話を聞くよ
一応書いておきます!
白石先生のフルネーム:白石 奈子
「教頭先生ちょっとめんどくさくない?」
「なんとなく分かる…」
学校のある駅から2つ行ったところの安いけどお洒落な隠れ家的な居酒屋。いつものこの場所はまだ恵美とも来ていなかった。今度連れていこうかな。
淡い照明が優しく顔を照らしてくれる。
「…話変わるけど、夏紀ちゃんってー」
目の前の軽く酔った人はふにゃふにゃ笑った。奈子ちゃんってこういうとこ可愛いよなぁー。
「モテたよね?」
「…え?」
水に伸ばした手がとまる。
…今日手、とまるな…。っていうか、モテるとかそういうの以前に、、。
「…うーん。奈子ちゃんこそモテてそうだよね。私、告白されたの今付き合ってる人だけだもん」
龍ちゃんだけなんだよね、私の事が好きだって思ってくれた男の人。
すると奈子ちゃんは何かを感じとった様に真顔になった。ジョッキを手に持ち口元に当てる。

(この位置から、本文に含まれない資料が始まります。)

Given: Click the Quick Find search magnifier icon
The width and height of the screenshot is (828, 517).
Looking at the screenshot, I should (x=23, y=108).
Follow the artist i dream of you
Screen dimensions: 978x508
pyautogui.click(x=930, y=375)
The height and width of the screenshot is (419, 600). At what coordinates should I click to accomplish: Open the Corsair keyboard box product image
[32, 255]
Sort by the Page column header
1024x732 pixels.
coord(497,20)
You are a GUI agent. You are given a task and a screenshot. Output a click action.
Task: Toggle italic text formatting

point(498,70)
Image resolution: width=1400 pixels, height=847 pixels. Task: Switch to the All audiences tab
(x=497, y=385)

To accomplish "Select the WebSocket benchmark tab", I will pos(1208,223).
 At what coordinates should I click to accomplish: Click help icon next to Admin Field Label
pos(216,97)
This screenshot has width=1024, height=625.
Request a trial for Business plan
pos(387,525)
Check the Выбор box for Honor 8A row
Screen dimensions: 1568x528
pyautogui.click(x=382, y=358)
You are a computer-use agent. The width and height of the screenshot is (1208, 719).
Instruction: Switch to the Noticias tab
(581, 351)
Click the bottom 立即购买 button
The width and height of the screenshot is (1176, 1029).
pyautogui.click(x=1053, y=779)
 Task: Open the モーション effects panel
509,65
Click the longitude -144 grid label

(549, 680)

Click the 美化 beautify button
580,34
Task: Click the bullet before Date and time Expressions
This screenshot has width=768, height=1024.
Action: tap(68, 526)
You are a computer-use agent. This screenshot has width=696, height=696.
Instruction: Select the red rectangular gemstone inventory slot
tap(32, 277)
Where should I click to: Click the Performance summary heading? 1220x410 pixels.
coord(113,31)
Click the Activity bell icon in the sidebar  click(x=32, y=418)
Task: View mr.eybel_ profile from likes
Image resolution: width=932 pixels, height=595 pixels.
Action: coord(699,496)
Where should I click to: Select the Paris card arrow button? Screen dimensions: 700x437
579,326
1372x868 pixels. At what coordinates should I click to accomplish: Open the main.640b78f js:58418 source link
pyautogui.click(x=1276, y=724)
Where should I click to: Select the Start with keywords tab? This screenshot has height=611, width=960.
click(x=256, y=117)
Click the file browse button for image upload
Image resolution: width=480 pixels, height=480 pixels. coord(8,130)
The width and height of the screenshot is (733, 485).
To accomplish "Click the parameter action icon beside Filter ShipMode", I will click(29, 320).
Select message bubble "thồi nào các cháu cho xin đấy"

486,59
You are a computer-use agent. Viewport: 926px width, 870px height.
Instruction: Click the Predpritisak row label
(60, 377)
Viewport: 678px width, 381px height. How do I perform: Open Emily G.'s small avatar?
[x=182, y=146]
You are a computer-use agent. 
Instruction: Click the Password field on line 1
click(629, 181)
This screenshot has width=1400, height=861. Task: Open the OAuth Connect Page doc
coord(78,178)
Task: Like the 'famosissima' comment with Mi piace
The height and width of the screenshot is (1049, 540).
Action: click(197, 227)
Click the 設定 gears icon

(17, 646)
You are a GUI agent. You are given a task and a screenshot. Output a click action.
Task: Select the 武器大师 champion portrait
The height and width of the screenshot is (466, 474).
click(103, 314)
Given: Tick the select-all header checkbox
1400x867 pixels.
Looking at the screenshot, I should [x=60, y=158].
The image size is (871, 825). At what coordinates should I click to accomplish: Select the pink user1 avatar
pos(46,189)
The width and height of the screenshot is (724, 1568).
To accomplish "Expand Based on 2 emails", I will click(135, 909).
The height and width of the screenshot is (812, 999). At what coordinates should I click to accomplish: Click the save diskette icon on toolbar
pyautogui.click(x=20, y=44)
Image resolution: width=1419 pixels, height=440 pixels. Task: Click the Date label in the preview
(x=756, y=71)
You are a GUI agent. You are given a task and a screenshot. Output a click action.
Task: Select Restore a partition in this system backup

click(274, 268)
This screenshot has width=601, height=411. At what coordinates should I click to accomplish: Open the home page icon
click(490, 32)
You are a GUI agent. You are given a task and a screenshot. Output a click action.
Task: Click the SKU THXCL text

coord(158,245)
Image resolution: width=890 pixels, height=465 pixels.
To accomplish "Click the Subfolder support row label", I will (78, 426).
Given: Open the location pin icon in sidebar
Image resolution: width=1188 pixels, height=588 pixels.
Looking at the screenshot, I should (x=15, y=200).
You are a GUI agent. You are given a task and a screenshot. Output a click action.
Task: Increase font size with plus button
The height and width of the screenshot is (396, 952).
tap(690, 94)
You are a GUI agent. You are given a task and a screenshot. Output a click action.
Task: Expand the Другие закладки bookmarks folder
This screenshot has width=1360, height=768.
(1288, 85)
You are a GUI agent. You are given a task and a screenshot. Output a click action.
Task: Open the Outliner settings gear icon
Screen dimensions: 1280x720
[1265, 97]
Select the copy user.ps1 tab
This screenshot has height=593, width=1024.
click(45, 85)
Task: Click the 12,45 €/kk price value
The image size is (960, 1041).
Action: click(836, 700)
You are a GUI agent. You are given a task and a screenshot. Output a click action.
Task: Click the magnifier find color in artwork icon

「…まーじか。夏紀ちゃんとこはそういう感じなんだー」
「ん?」
なにがそんな感じなんだろ。…んーまぁいいや。
「…ところで奈子ちゃんは彼氏とか、そういう好きな人いないの?」
こういう話題ふってきたの奈子ちゃんの方だったからいいよね!
と、奈子ちゃんは、一瞬フリーズした。
ど、どうしたんだろ。
「…今ね、好きな人はいないんだけど…」
なんかまずい話かな…ダメだったかな…。なんとなく明るい雰囲気が暗く重くなっていく気がした。ど、どうしよう。奈子ちゃんがちょっと変だ。
「……元彼と今こじれてるの。」
…わ、。まじか、そうなのか。
「………大丈夫なの?」
その場しのぎに聞こえるような事しか言えなかった私を目の前に、ジョッキを持ったままの彼女は、うつむいた。カラッと音を立てて氷が揺れる。
「なんかー…ダルイから連絡あっても放置してる…」
それ、…やばそうだよ。
「奈子ちゃんそれ、危ないんじゃないの?」
ゆっくり顔をあげた奈子ちゃんはニコっと笑った。え?
「危なくないよー。だってあたし今日合コン行こうとしてたんだから!!」
あははっと笑った彼女は携帯を見て、そろそろお開きにしましょうかと呟く。
「……」
ちょっと待って。そういう事じゃなくない?奈子ちゃんはもう財布を取り出していた。
店から出ると外はもう真っ暗だった。
「……奈子ちゃ」
「夏紀ちゃん、電車一緒に待つよ」
私を見てまたニッコリ微笑んだ。
今、いつもの笑顔の彼女は、本当は泣きたいんじゃないだろうか。だったら、へたくそすぎない?聞かれたくないならもうちょっと上手くやるよね。
それだけ、辛いんだよね?
「行こう。…私のお家じゃないけど。」
次の瞬間、奈子ちゃんの顔が崩れた。